**THE REQUEST:** Quote the lines from the one containing "Open the Упорядочить dropdown menu" through the one containing "Click the Fractional", both included, and reproduce them verbatim.

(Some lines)
::::::::

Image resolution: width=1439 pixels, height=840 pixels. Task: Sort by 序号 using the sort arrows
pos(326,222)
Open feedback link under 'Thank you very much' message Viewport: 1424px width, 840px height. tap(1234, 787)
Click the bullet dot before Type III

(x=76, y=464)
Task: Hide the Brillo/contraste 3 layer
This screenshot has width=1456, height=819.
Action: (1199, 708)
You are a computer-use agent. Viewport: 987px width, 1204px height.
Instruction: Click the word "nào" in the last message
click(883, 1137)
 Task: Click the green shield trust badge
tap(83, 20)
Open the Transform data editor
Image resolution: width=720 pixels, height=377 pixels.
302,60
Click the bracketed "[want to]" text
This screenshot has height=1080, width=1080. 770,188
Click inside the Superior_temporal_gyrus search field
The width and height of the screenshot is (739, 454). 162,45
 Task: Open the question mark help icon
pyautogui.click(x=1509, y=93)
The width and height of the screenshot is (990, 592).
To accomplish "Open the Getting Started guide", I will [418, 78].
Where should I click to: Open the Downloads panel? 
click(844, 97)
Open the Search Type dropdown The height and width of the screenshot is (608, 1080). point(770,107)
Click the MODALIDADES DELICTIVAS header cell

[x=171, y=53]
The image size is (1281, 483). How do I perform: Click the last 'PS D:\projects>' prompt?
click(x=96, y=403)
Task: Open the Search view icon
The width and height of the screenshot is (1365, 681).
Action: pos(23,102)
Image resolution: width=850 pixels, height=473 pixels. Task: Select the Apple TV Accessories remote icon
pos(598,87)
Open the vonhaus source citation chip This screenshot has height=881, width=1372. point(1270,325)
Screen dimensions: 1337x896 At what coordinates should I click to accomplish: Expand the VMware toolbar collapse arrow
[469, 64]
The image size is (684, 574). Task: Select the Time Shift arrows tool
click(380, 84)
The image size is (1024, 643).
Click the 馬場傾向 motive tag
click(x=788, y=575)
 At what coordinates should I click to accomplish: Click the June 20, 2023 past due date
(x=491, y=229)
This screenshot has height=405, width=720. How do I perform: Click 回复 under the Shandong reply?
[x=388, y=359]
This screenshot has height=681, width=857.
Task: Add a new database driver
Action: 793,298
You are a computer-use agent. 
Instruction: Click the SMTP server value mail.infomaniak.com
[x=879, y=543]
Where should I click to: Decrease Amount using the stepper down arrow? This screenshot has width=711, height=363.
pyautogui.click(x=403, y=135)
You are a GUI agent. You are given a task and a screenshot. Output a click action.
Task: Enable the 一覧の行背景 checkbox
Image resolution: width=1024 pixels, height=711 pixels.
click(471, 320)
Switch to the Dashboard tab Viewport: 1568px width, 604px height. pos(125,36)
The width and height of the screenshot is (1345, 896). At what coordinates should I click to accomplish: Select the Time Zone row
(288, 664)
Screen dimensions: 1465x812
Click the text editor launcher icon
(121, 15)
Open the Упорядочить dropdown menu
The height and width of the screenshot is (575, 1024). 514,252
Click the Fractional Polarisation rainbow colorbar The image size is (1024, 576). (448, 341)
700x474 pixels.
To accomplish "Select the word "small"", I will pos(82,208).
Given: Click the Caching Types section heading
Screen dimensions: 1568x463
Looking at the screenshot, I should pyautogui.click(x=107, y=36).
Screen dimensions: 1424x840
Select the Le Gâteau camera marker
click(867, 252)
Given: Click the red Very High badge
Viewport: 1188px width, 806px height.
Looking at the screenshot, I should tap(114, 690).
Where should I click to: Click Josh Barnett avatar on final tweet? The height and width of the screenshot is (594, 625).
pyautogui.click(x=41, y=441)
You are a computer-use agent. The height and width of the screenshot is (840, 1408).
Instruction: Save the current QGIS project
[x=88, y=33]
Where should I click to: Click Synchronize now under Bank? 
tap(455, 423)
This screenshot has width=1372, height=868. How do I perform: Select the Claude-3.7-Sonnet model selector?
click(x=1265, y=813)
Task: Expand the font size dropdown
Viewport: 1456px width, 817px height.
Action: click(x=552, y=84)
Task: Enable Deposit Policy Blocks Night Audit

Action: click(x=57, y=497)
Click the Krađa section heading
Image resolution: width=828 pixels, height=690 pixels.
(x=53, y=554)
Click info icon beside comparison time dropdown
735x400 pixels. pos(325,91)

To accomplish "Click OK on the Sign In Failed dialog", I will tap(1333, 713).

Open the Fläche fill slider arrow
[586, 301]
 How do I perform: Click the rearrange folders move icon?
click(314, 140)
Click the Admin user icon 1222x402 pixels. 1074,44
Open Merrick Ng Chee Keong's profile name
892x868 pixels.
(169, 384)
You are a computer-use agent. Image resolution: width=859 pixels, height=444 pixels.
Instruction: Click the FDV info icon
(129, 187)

::::::::

**SOLUTION BELOW:**
Open the Упорядочить dropdown menu
The height and width of the screenshot is (575, 1024). 514,252
Click the Fractional Polarisation rainbow colorbar The image size is (1024, 576). (448, 341)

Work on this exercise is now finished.